Thumpers are from London, and boy do they have the Sub Pop and C86 style down pat. Comprised of duo Marcus Pepperell and John Hamson, Jr., their debut album Galore has all of the ethereal twee vocals and light-hearted melodies of indie and not much else, but that’s not to say it isn’t an enjoyable time.
Kicking off with Marvel, Thumpers instantly demonstrate their appreciation for the ’90s pop of The Pastels and Lush, sounding, well, quite lush. The keyboards wash over the listener in a gracious, and the trumpet backing could’ve been off a peppier Everybody Is A Star by the former band. It’s a style brought to life by Friendly Fires several years prior, and on Galore, Thumpers make it fresh, pretty, and neat. The following track Dancing’s Done is the opposite of what its name belies: thoroughly danceable and thoroughly entertaining. It’s not something with which you’ll be done after the first spin.
Twee pop elicits sighs and furrowed brows in a musical generation that grew up on Death Cab for Cutie, and Thumpers is not immune to this effect. Thumper is not as heartstrings-abusing as Ben Gibbard nor as ironic as Zooey Deschanel, and they’re also not as excessively capricious. In fact, Galore is a particularly classy affair: Thumpers could easily be the next band at KOKO on a Friday night that makes the bodies move in a haze of night-time ecstasy. Just take Come On Strong as an example: simple repeated phrases, sparkling electronics, and climactic tempos that beg for the floor.
Despite this power, Galore does have a few disappointing moments, especially in the first half. Sound Of Screams and the single Unkinder (A Tougher Love) are not anything that Friendly Fires and Chvrches that hasn’t been made in the past. Therein lies the hard part about making twee pop: it’s easy to make something bouncy, danceable and engaging, but when your song doesn’t stand out from the rest, it’s easy in turn to be forgotten.
Now We Are Sixteen is very misguided. The lyrics “everything seems better when we’re sixteen” is certainly a romantic idea, but to paraphrase James Murphy, when you remember the feelings of an overemotional teenager, you’ll likely think again. Now We Are Sixteen panders to a younger audience in a dangerous way by romanticising the hardest parts of being young as being the most beautiful, which espouses a very immature view of growing up. It’s irresponsible, especially in 2014, and pressures youth by putting pressure on what is likely the hardest part of their then-lived life as the most perfect, and how the loves you’ll have in life will pale to the first time. It’s a serious flaw and a black on Galore that shows Thumpers’ lack of experience and songwriting maturity.

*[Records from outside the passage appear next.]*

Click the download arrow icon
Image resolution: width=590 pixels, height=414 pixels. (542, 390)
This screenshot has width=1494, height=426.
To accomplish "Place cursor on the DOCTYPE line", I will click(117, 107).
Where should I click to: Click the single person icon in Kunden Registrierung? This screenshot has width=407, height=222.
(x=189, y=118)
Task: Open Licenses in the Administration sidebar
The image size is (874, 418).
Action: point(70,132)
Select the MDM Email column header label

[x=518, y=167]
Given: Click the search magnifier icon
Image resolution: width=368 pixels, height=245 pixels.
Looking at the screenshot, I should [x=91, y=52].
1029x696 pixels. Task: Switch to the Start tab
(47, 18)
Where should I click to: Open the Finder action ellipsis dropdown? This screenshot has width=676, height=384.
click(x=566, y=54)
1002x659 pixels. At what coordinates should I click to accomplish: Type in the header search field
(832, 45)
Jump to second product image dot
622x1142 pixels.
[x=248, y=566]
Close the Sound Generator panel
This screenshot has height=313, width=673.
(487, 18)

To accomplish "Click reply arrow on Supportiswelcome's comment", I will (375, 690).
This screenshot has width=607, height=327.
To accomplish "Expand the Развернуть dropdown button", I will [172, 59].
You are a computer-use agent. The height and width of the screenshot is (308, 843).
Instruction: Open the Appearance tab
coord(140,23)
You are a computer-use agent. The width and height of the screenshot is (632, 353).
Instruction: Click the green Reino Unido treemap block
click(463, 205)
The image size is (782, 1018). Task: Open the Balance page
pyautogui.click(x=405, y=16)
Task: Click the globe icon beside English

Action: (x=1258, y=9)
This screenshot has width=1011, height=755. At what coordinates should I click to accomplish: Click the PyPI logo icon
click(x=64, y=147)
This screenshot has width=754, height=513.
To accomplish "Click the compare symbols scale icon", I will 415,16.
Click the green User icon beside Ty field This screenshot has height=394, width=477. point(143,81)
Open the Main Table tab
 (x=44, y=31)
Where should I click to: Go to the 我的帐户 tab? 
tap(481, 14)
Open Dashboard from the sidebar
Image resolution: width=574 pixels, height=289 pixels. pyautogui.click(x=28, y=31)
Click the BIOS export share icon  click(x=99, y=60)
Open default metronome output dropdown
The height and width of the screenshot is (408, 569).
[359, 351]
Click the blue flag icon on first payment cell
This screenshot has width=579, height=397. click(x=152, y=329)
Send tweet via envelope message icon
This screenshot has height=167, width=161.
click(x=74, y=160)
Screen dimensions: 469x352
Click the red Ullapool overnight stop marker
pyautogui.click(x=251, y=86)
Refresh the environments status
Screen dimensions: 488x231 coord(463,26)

Thankfully, side two of the album picks up with a string of hits in Tame, The Wilder Wise, and Roller. Tame is hilarious fun in the gibberish-sounding backing vocals. It’s a breath of fresh air that comes after a shaky first half, and hopefully Thumpers will continue on this track when it comes to future releases. The ending guitar solo is all pedaled-up, making for one of the strongest songs that the duo has released thus far. The Wilder Wise picks up where this energy left off, featuring an anthemic sing-along chorus that uses double-tracked vocals to great effect. Roller has a thumping, quirky rhythm in the vein of Zooey Deschanel or Bat For Lashes.
Galore closes with two comparatively downtempo tracks that will either be loved or ignored. Running Rope rollicks along with the rest of the album and has a bit more guitar influence. Together Now is longer with instrumentals that close off nicely, but the “live for now” lyrics are patronizing, which Thumpers probably didn’t intend. Overall, Galore has some fantastic moments, but remains a thoroughly uneven release with some serious thematic flaws that Thumpers will hopefully iron out by their sophomore album.